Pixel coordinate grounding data
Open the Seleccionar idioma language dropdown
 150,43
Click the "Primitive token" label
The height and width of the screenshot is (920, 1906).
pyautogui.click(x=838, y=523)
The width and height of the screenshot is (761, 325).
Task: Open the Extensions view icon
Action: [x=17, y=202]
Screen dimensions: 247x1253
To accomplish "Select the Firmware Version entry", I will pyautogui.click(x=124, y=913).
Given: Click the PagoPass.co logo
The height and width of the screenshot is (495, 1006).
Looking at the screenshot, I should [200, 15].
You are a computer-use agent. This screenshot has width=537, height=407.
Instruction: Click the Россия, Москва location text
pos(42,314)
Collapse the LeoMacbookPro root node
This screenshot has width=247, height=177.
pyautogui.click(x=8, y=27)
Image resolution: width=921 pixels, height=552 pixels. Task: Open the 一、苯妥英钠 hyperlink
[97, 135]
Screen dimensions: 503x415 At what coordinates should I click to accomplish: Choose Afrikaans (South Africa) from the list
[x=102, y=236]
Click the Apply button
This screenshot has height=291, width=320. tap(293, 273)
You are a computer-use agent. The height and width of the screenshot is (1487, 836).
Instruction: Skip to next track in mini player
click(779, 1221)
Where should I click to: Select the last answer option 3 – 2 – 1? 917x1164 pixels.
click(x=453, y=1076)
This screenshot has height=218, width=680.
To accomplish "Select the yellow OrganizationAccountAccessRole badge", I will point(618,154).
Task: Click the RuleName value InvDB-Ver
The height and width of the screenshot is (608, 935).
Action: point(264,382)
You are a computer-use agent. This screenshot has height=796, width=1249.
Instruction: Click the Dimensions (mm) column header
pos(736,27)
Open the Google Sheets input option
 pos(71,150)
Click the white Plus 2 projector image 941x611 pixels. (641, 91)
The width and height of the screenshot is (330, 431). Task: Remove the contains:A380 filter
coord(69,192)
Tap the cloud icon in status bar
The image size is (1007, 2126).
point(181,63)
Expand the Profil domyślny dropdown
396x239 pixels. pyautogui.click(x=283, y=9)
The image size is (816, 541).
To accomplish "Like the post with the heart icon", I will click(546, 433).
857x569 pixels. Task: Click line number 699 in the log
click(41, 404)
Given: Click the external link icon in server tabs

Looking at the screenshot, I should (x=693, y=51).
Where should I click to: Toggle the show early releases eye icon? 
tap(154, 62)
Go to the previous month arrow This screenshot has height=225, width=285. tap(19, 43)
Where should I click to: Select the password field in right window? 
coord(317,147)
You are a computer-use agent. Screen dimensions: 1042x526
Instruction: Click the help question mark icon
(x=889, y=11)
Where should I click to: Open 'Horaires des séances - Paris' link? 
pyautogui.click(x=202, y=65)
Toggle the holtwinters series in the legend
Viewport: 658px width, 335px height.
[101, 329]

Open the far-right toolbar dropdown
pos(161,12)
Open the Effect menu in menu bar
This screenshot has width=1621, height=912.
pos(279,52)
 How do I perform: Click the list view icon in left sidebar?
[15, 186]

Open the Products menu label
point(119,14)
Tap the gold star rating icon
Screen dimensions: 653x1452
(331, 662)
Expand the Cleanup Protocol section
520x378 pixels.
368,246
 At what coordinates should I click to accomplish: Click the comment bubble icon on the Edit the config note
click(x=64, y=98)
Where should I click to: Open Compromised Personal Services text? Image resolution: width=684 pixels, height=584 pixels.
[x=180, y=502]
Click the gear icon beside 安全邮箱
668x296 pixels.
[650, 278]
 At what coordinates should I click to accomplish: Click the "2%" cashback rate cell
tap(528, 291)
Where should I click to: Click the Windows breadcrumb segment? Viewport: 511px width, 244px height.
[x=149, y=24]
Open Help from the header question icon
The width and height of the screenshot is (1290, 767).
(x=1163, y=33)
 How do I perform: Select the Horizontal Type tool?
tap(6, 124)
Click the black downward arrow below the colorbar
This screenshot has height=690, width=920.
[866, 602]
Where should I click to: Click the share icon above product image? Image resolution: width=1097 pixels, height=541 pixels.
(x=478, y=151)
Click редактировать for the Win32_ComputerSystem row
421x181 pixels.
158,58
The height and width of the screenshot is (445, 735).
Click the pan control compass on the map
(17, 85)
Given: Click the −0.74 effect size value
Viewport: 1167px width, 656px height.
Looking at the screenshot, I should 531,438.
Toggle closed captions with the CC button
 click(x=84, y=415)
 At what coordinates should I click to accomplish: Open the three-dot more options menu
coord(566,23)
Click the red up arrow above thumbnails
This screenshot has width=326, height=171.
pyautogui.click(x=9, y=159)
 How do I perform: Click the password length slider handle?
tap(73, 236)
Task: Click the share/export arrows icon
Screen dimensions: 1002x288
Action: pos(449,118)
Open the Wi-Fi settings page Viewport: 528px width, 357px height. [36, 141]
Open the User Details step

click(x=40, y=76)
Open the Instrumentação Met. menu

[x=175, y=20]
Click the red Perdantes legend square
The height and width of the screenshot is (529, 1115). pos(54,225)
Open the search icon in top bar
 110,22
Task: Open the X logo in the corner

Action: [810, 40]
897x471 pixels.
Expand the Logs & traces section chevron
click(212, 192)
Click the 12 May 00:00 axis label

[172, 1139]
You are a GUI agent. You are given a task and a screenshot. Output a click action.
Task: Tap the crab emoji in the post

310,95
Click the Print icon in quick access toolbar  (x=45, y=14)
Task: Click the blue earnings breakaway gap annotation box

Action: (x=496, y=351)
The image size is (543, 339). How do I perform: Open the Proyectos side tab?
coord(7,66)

◆ Work instructions: Please reproduce, word for word, every line from the line with "Task: Tap the crab emoji in the post" to the final line above, including both ends.

◆ Exercise solution:
Task: Tap the crab emoji in the post

310,95
Click the Print icon in quick access toolbar  (x=45, y=14)
Task: Click the blue earnings breakaway gap annotation box

Action: (x=496, y=351)
The image size is (543, 339). How do I perform: Open the Proyectos side tab?
coord(7,66)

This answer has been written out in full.